* Problem requirements
Would you retype the lines from the one that holds "Task: Toggle the Comentarios pane" to the final line of the entries below, both ends included and exactly as written, but without pictures?

*** Opening Extracted information ***

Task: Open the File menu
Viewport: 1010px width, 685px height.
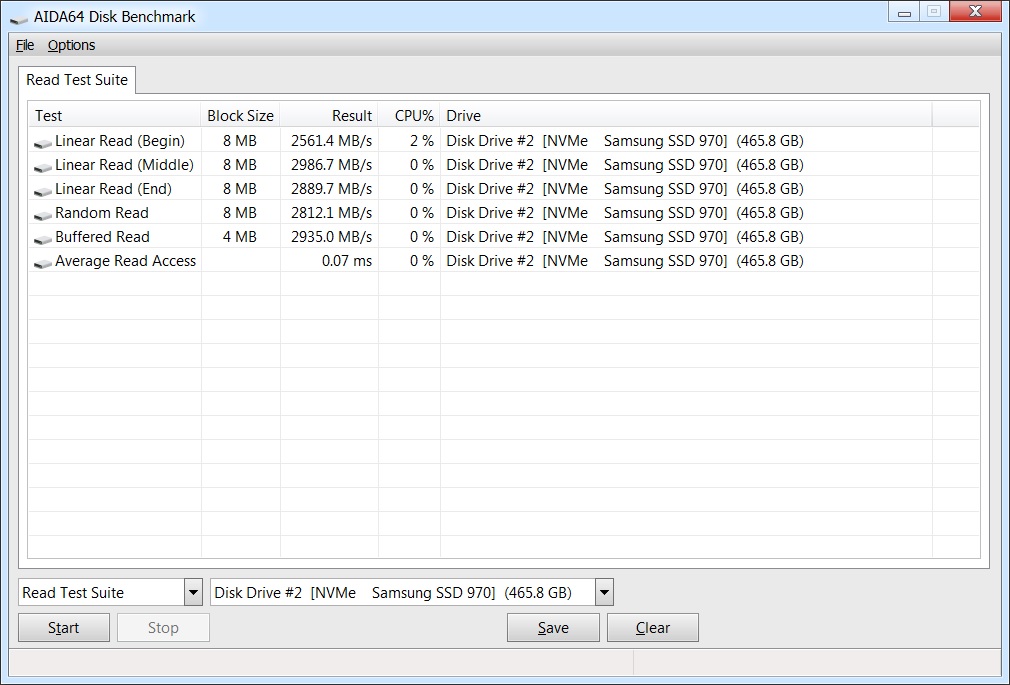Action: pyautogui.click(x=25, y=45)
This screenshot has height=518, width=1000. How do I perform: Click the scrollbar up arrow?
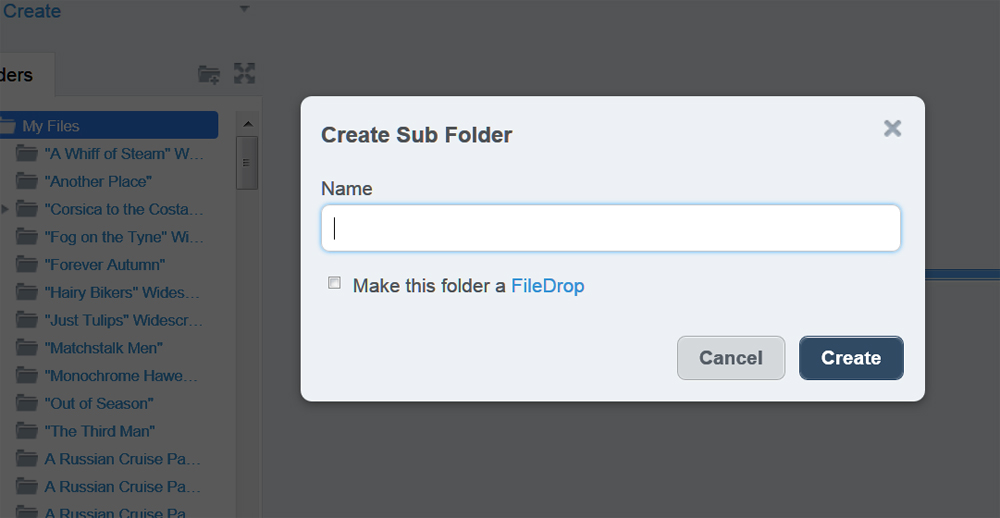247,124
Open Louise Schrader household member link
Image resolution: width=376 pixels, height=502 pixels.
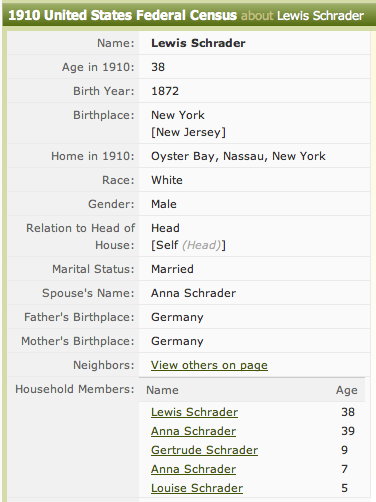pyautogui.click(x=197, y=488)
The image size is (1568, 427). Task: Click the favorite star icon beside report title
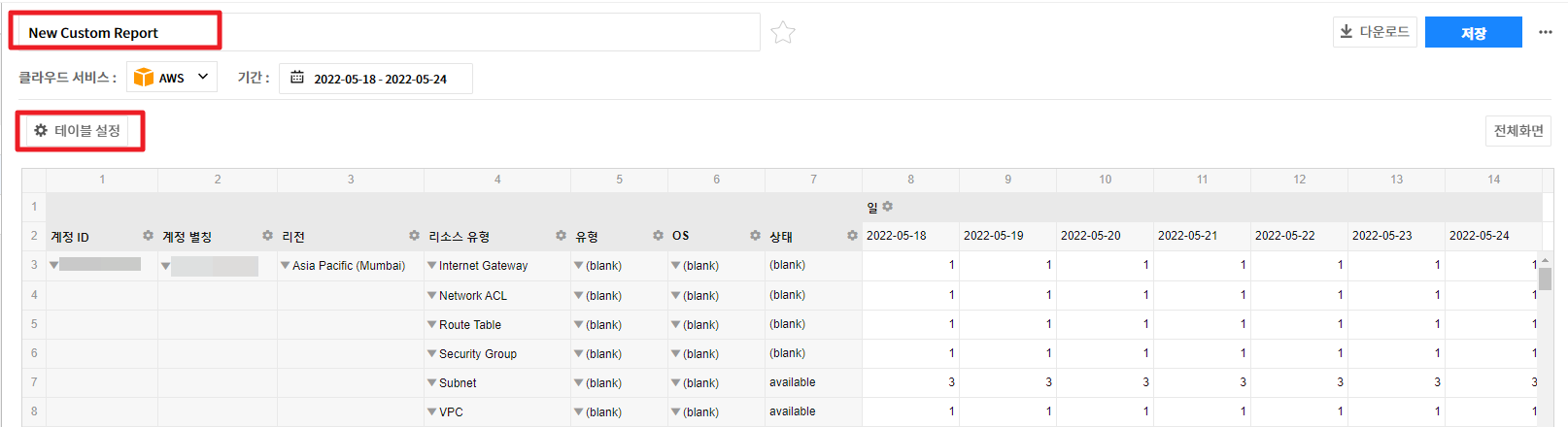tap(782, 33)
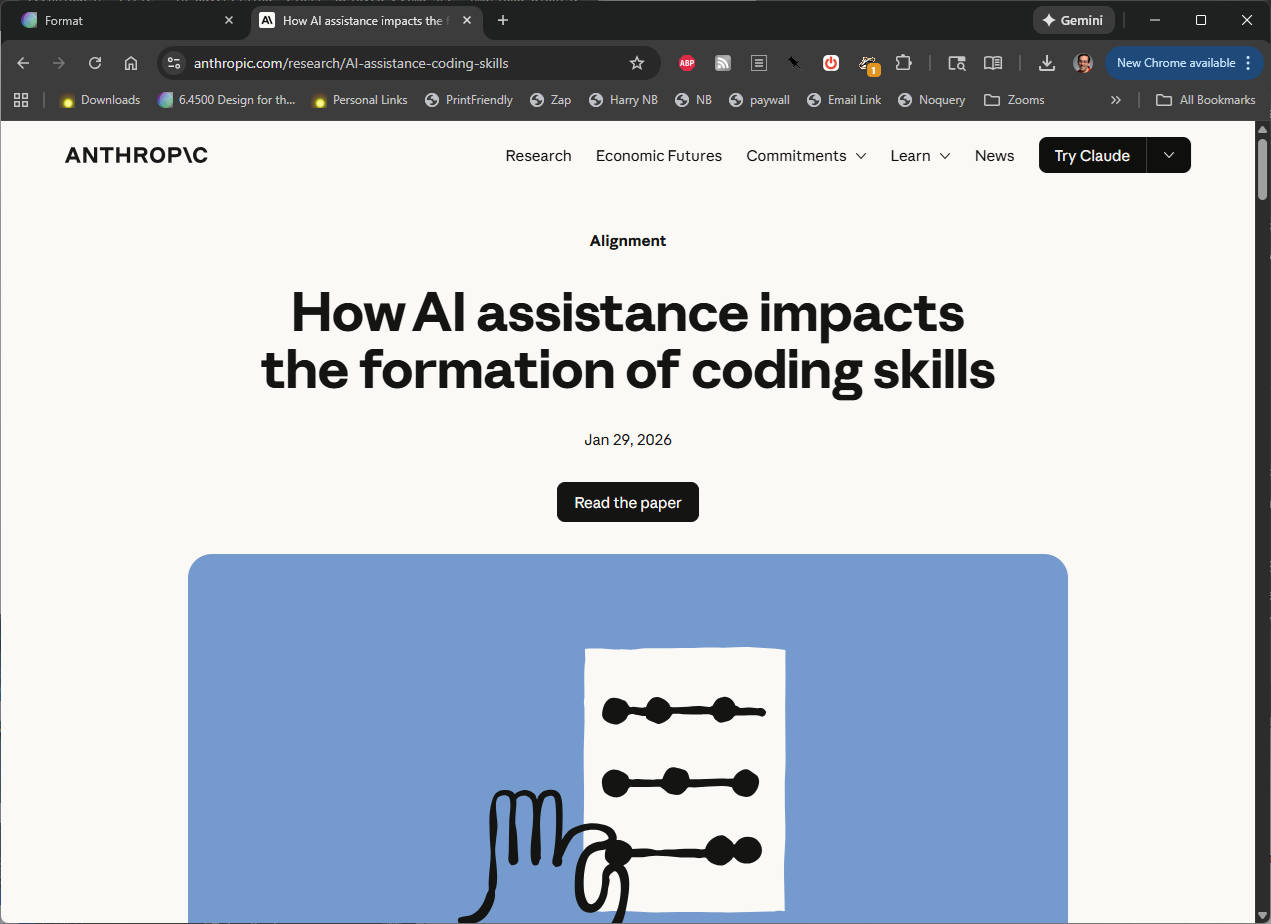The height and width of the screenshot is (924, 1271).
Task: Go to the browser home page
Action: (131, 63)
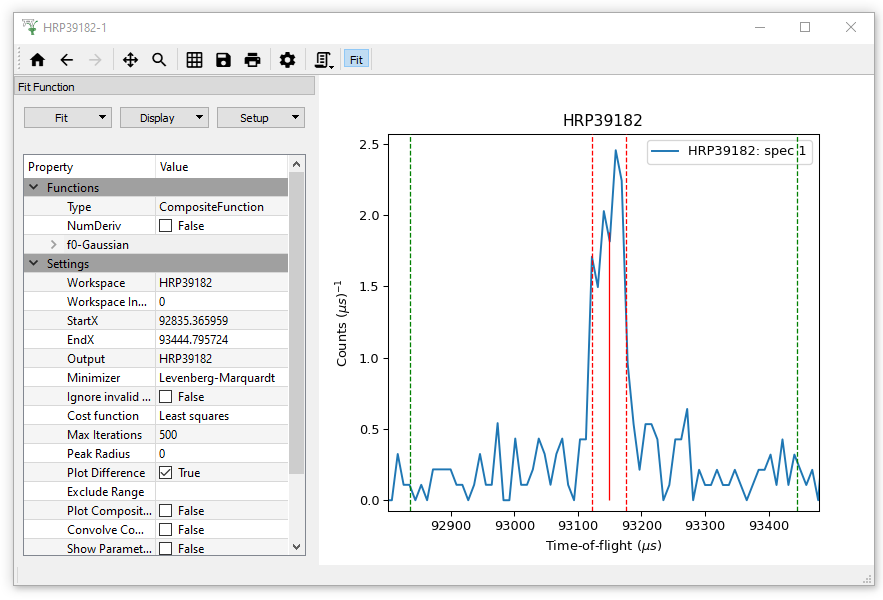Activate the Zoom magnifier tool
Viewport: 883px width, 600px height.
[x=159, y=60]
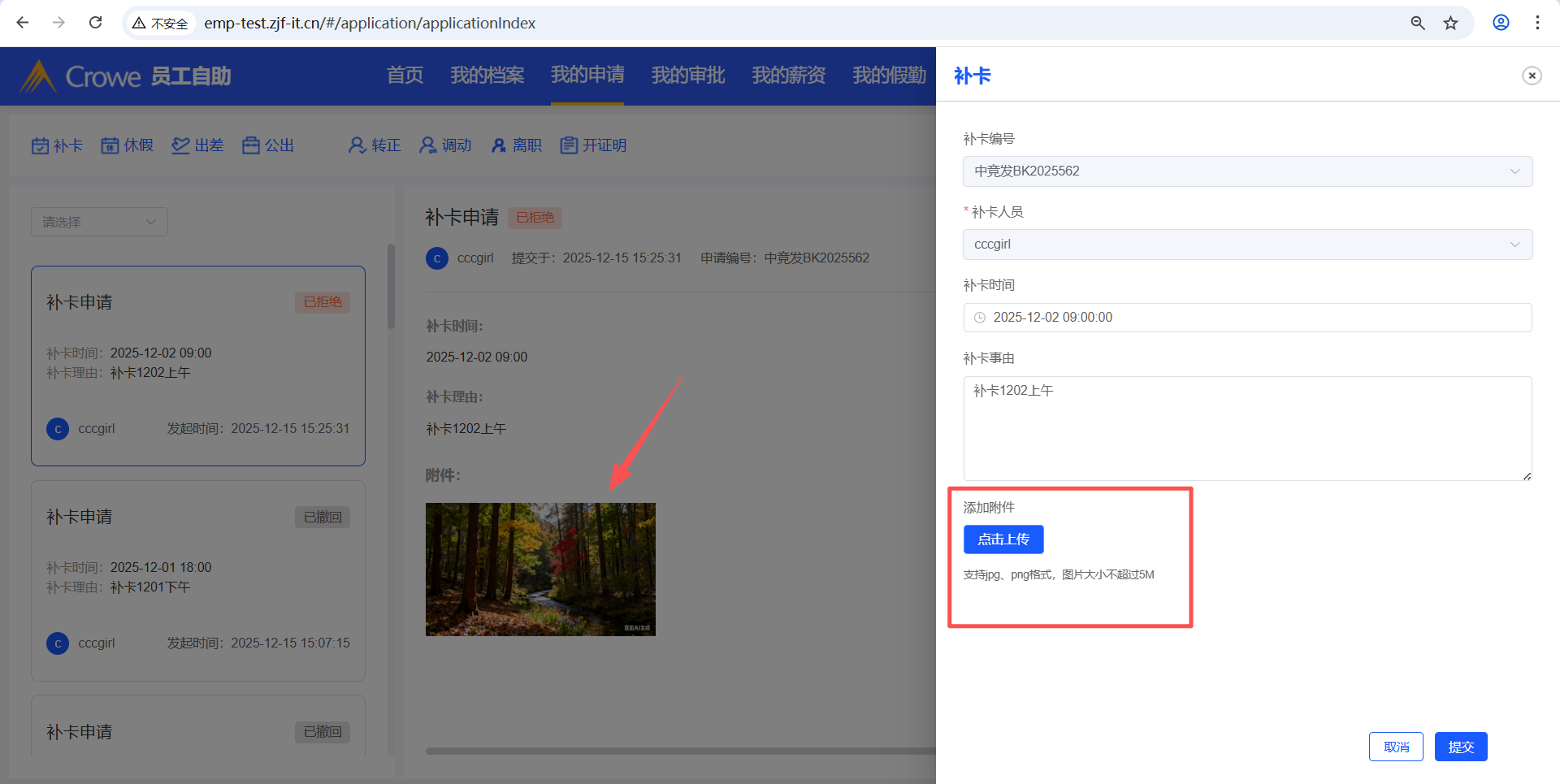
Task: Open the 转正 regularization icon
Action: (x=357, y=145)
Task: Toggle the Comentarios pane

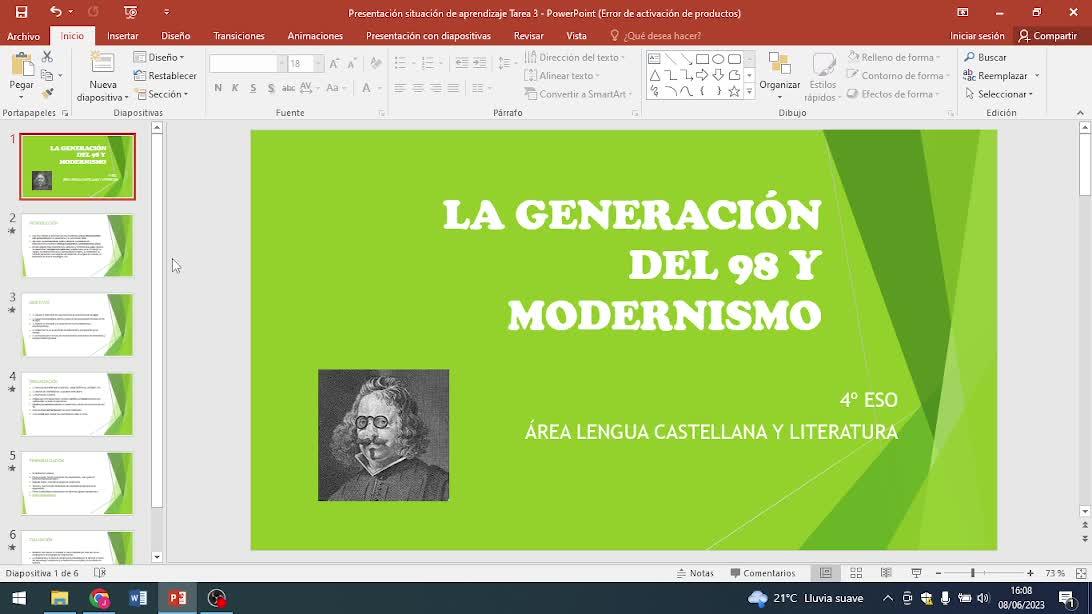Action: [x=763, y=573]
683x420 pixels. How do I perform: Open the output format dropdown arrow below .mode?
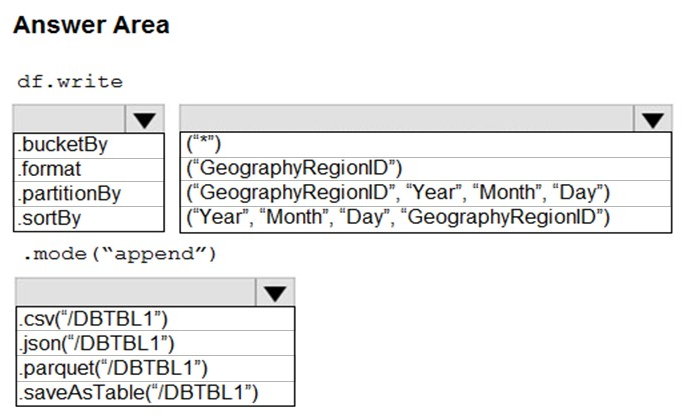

*** Closing Extracted information ***

* Solution for this task
Task: Toggle the Comentarios pane

Action: [x=763, y=573]
683x420 pixels. How do I perform: Open the output format dropdown arrow below .mode?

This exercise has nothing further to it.